> Instructions to follow:
Leave out the pictures, and quote exactly the lines running from the one with "Quy định vận chuyển (944, 1958)" through the last line of the entries below.

Stored data entries:
┄┄┄┄┄┄

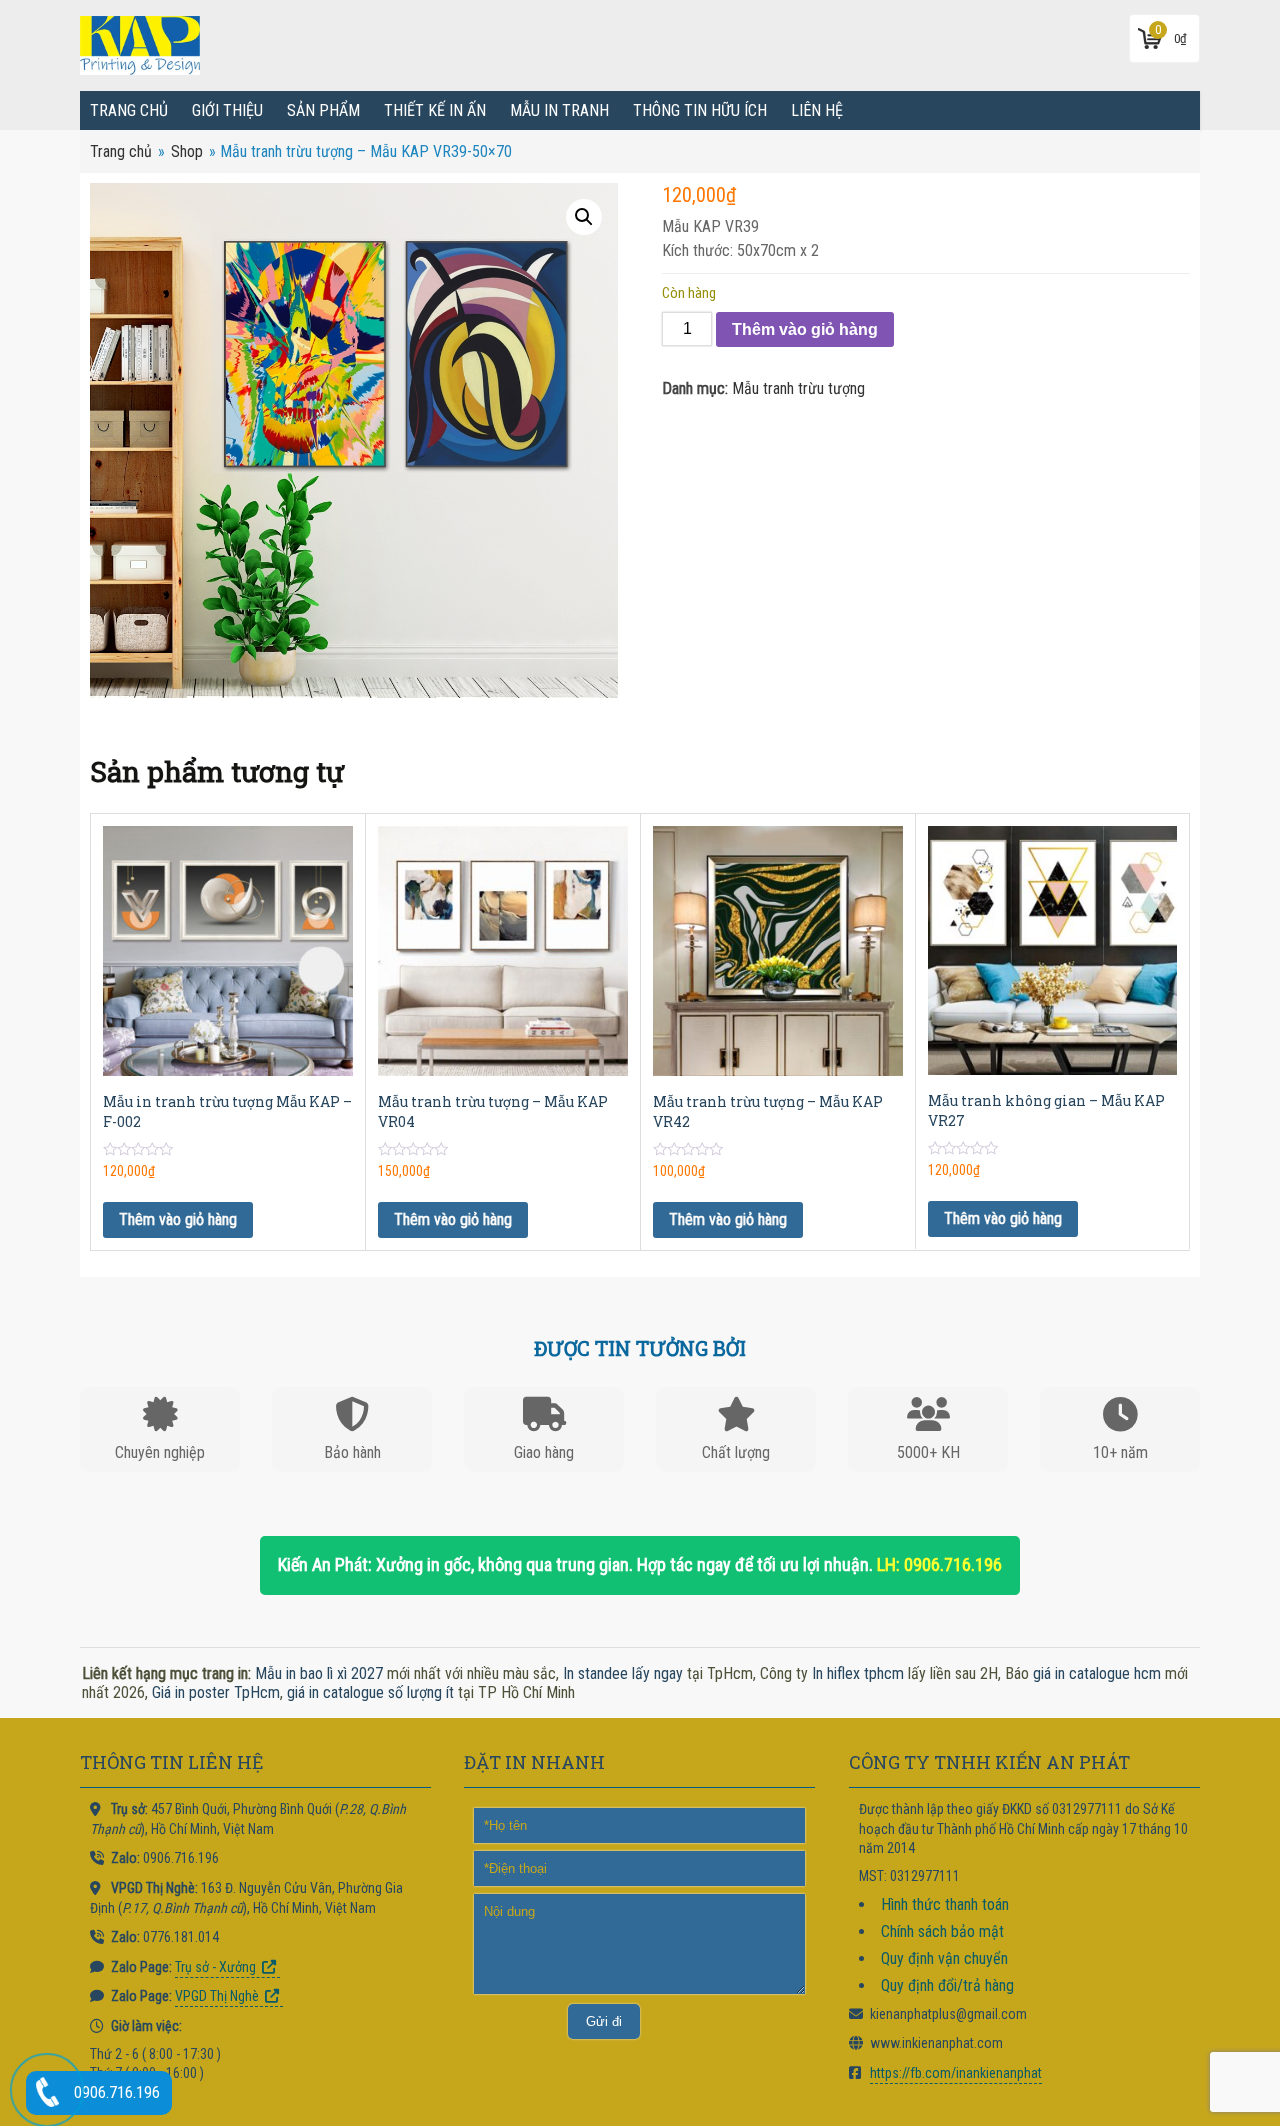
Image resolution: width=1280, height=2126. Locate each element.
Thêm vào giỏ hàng (805, 329)
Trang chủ (129, 110)
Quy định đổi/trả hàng (947, 1985)
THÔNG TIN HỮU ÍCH (700, 110)
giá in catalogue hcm (1097, 1673)
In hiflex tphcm (858, 1673)
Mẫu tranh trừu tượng (798, 388)
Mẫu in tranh (559, 110)
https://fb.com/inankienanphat (956, 2073)
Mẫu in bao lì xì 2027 (319, 1673)
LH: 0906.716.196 (939, 1564)
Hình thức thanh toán (945, 1904)
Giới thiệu (227, 110)
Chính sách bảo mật (942, 1931)
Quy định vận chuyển (944, 1958)
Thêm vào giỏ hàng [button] (178, 1219)
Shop (187, 151)
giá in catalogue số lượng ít (370, 1692)
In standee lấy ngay (623, 1673)
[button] (584, 217)
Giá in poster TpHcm (216, 1692)
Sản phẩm (323, 110)
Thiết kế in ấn (435, 110)
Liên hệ (817, 110)
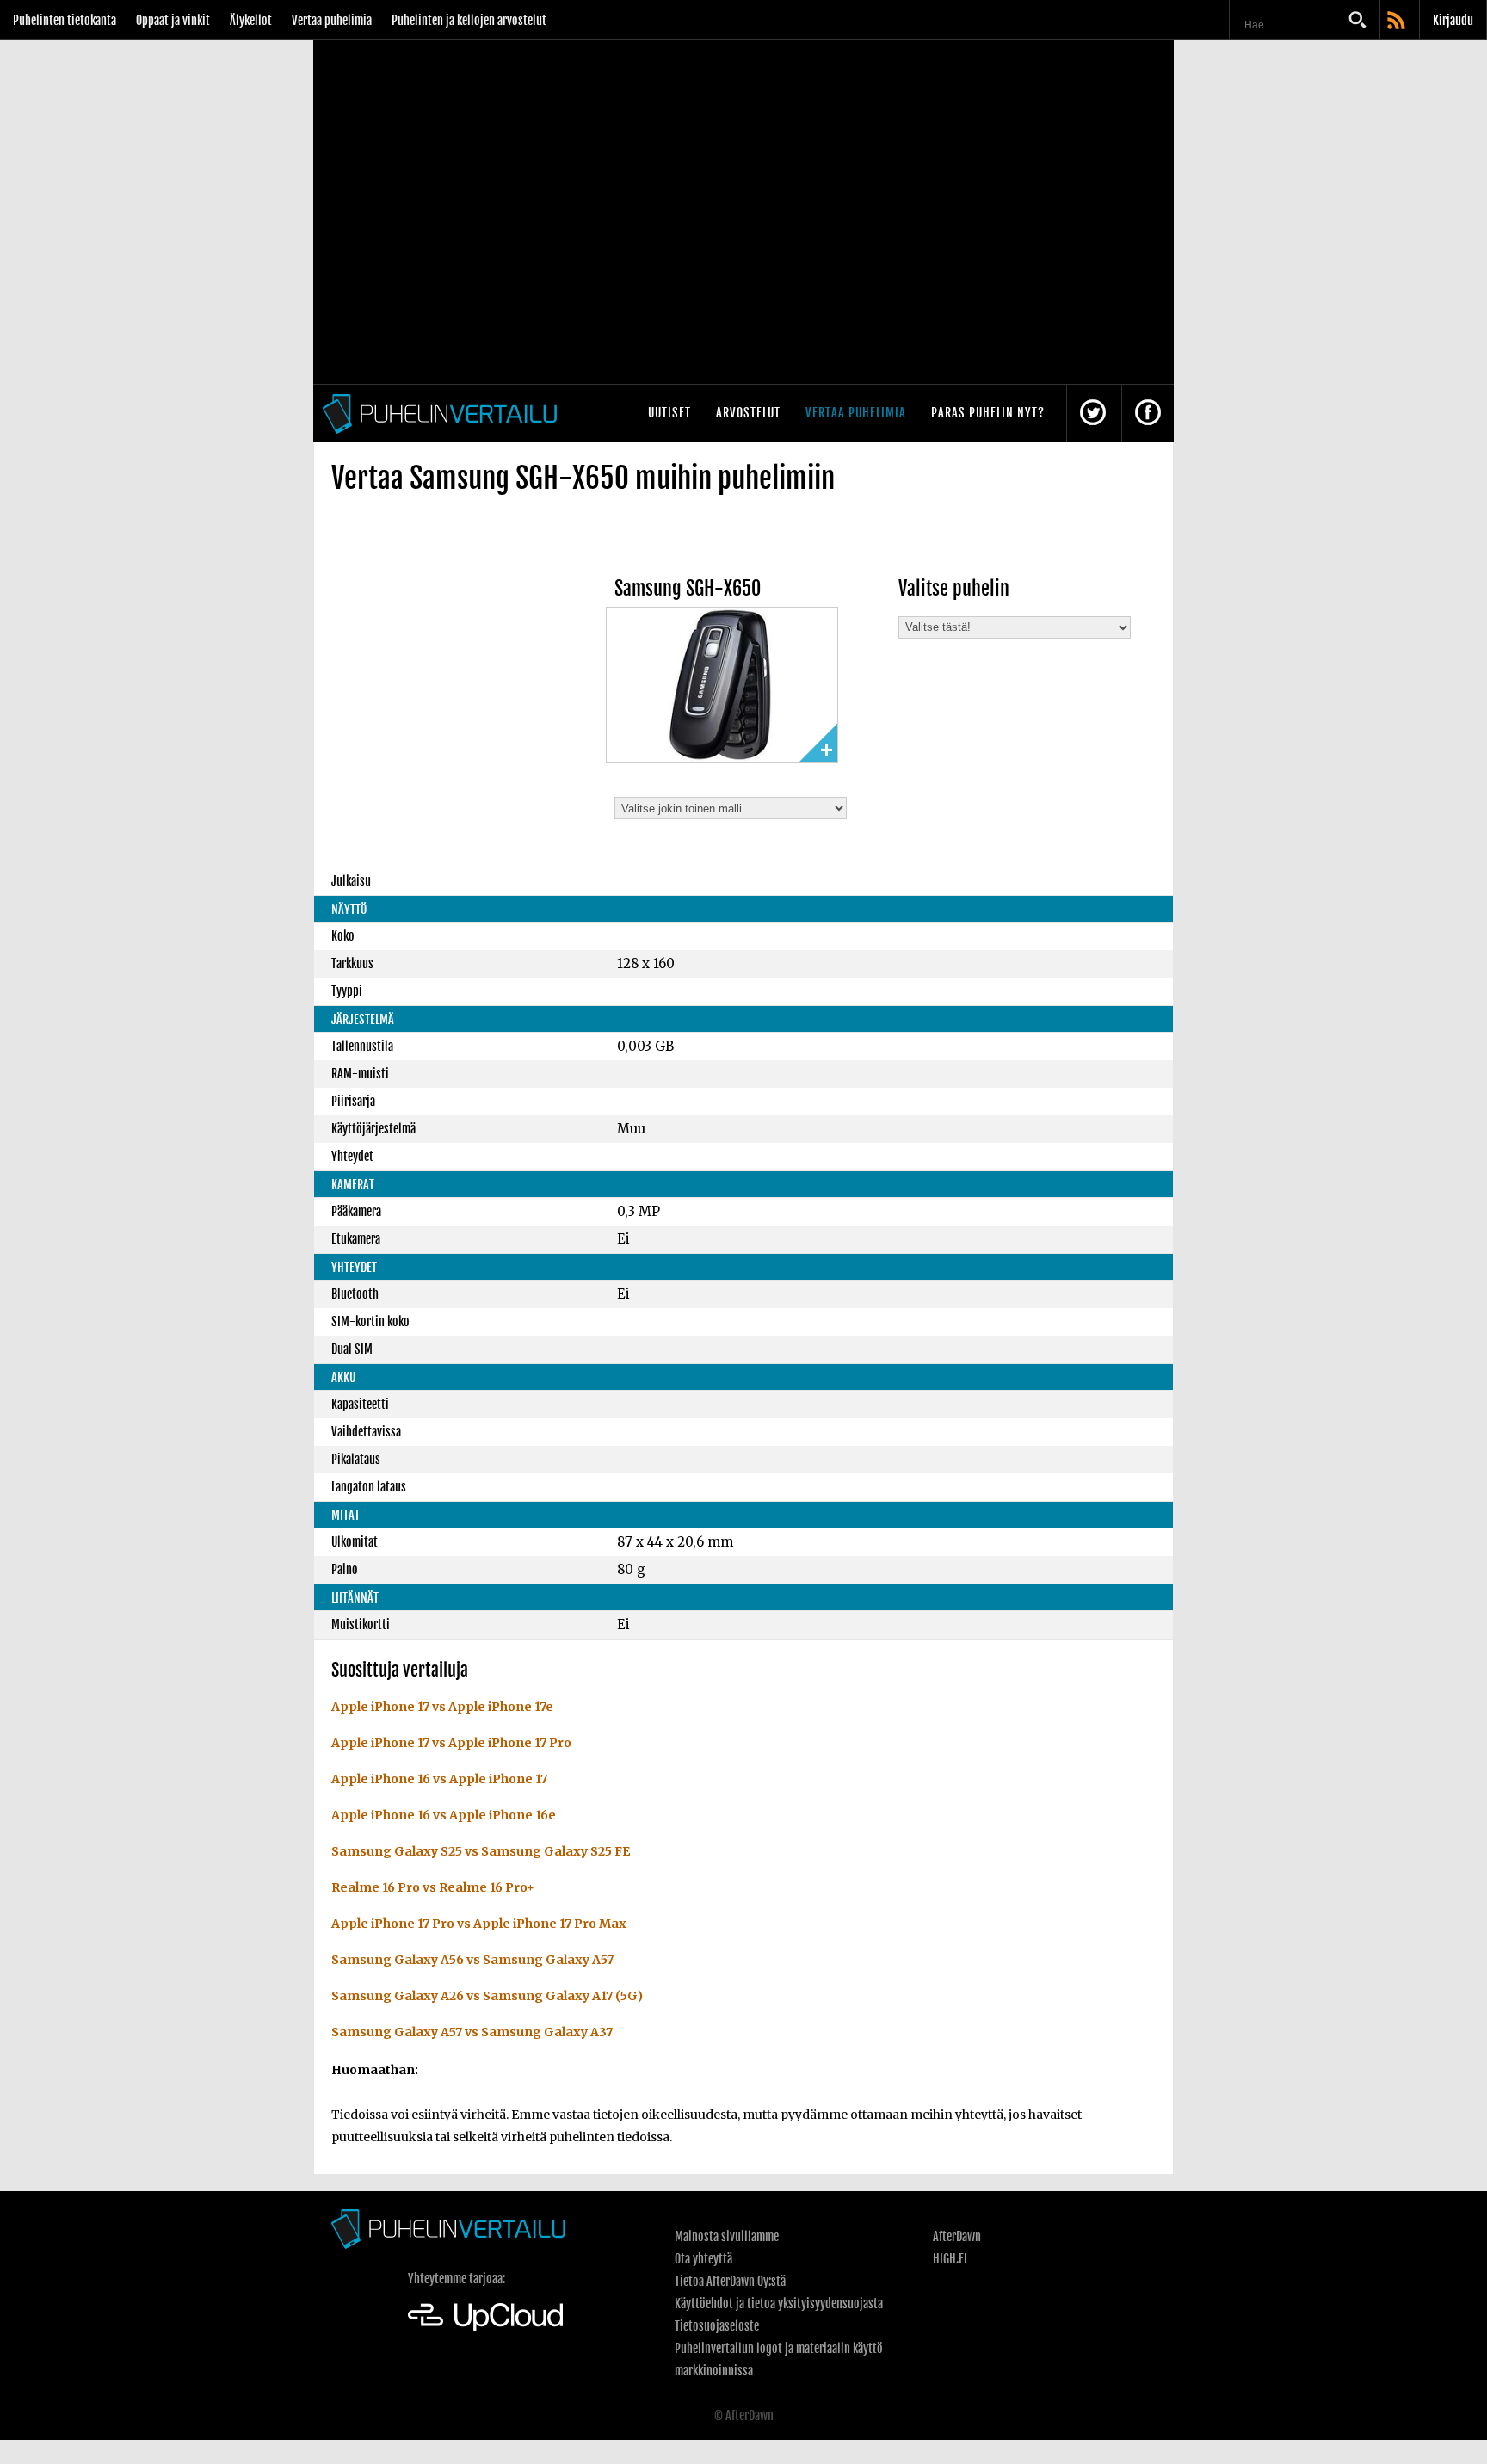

┄┄┄┄┄┄

> Exercise solution:
Quy định vận chuyển (944, 1958)
Thêm vào giỏ hàng [button] (178, 1219)
Shop (187, 151)
giá in catalogue số lượng ít (370, 1692)
In standee lấy ngay (623, 1673)
[button] (584, 217)
Giá in poster TpHcm (216, 1692)
Sản phẩm (323, 110)
Thiết kế in ấn (435, 110)
Liên hệ (817, 110)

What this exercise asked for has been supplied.